Cuando terminé la escuela me mandaron a Rosario a estudiar obstetricia en la Universidad Nacional del Litoral (hoy Universidad Nacional de Rosario) y ahí estaba yo, muy jovencita y ya jefa del servicio del Hospital Escuela. Con la práctica de la profesión me fui dando cuenta de la emoción que me provocaba la tarea que estaba ejerciendo. La belleza de mi responsabilidad de traer vida al mundo. Trabajé un tiempo en un pueblo en Santiago del Estero y finalmente me vine a Buenos Aires, desde donde pude traer a toda mi familia a instalarse acá.
Trabajaba mucho en una clínica pero me hacía tiempo para hacer deportes en el club Hebraica. En un baile del club me reencontré con un muchacho, Benjamín Roisinblit, a quien ya había conocido antes. Yo tenía muchos “filitos” que me arrastraban el ala, pero ninguno me convencía. Empezamos a salir y nos enamoramos. Era muy romántico, muy inteligente y muy divertido. Nos casamos y un tiempo después nació Patricia Julia, nuestra única hija. Le dimos todo nuestro amor y la mejor educación. La mandamos a la Escuela Normal 8 y también a aprender inglés, pintura, danza, natación, patinaje. Ella era muy hermosa e inteligente, siempre tenía las notas más altas en el colegio y nos llenaba de satisfacciones.
Esas manos que, ya en Buenos Aires, siguieron haciendo nacer bebés, tomaron las del hombre que las invitó a bailar, las enamoró, las acarició, les puso un anillo, las llenó de besos y proyectos, las acompañó a cambiar pañales, preparar mamaderas y papillas, llevar a la niña a la escuela, a nadar, a danzar…
Esas manos que calmaron las dolencias del compañero hasta que tuvieron que enterrarlo.
Esas manos que siguieron cocinando, tejiendo, acompañando las tareas de la niña que fue creciendo hasta convertirse en una hermosa joven que ya tomaba sus decisiones, estudiaba medicina, militaba, se enamoraba, paría su propia niña, guardaba otra vida en su vientre…
Y entonces… el rayo maldito que partió la historia del país generoso que había recibido a los inmigrantes con la promesa de un futuro.
El monstruo de las mil cabezas, el terrorismo de estado, el 6 de octubre de 1978 arrebató a la niña-ya mujer, a su compañero y a la familia que habían empezado a construir.
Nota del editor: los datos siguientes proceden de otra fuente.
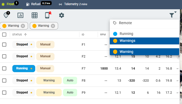Open the settings gear icon
This screenshot has width=182, height=104.
tap(61, 15)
A la pequeña Mariana, de quince meses de edad, la devolvió a su familia unas horas después.
Esas manos de Rosa tuvieron que secar sus lágrimas, golpear innumerables puertas, firmar hábeas corpus, atar un pañuelo blanco sobre su cabeza para marchar en círculos alrededor de la Pirámide de la Plaza de Mayo. Y buscar y encontrar otras manos encendidas del más tremendo dolor y del más inmenso amor. Dolor y amor infinitos, interminables.
Esas manos de Rosa, estrechadas en la ronda de manos que encontró en su camino, siguieron buscando, viajando, escribiendo manifiestos-carteles-ideas, acariciando al nieto nacido en cautiverio y recuperado veinte años después. Trabajando en la búsqueda de todos los que falta encontrar, siempre, hasta el fin.
En esas manos está inscripta la historia más terrible. Como un tatuaje, indeleble.
Esas manos nunca dejaron de vivir para la vida.